Imaging arrays have sensitivities that are limited by 1/f noise caused by gain fluctuations that produce an output drift over time. FIG. 1 shows a graph for a typical 1/f noise spectrum. The 1/f noise has a frequency spectrum (noise vs. frequency (f)) that generally follows a 1/f curve 11 and hence the name for 1/f noise. Above a knee frequency 15 the noise is generally white noise. The cause of 1/f noise is related to properties inherent in all semiconductors, which are used in many applications including imaging arrays. The noise at frequencies below the knee frequency 15 causes the imaging array's output to drift in time. Therefore, it cannot be determined whether the output of a sensor in an imaging array is changing because the scene is changing or whether the output change is due to 1/f noise, unless some step is taken to compensate or calibrate out the drift.
There are currently many methods of calibrating the drift, and these methods can be broken down into two categories: one that applies only to mechanically scanned arrays and one that applies to scanning or staring (non-scanning) arrays.
In mechanically scanned arrays the sensors are moved to scan an image. For example, a mechanically scanned array can be a line array of sensors. Mechanically scanning the imaging elements modulates the signals by creating a time varying element output as the element scans across a scene.

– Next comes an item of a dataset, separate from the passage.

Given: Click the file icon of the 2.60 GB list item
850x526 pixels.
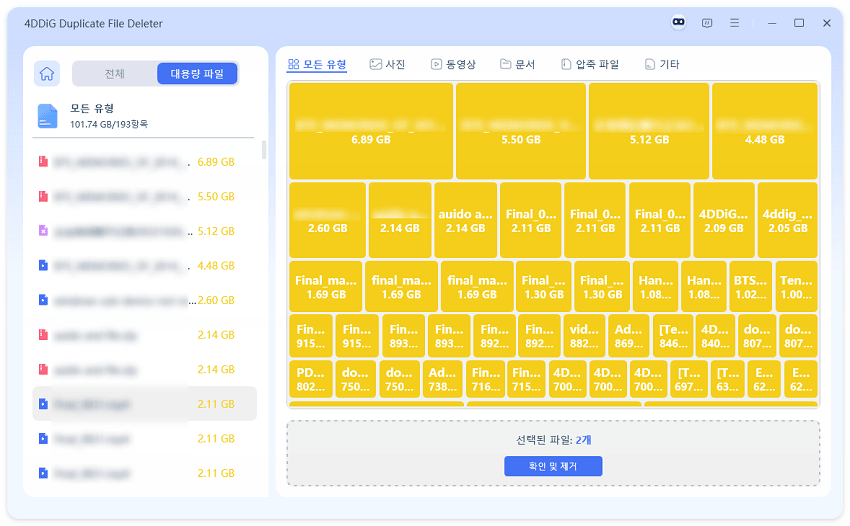Looking at the screenshot, I should 43,300.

This modulation shifts the image signal to a higher frequency and effectively separates the signal from the 1/f noise in frequencies below the knee frequency. One can subtract the average value of the signal across the entire scan from the scan signal and limit the drift to what occurs within that scan as disclosed by M. A. Janssen, D. Scott, M. White, M. D. Seiffert, C. R. Lawrence, K. M. Gorski, M. Dragovan, T. Gaier, K. Ganga, S. Gulkis, A. E. Lange, S. M. Levin, P. M. Lubin, P. Meinhold, A. C. S. Readhead, P. L. Richards, J. E. Ruhl, “Direct images of the CMB from space,” Astrophysical journal, 1996, pp. 15. This method has the advantage of not requiring any additional hardware; however, appreciable drift can still occur within the scan period. To ensure minimal impact of drift on the sensor performance, the image must be scanned at a rate at least four times the knee frequency, which modulates the image signal to be within the white noise spectrum of the 1/f noise. Because typical commercial sensors have knee frequencies of 1 KHz or more, this method cannot be effectively applied due to the high scan rates required.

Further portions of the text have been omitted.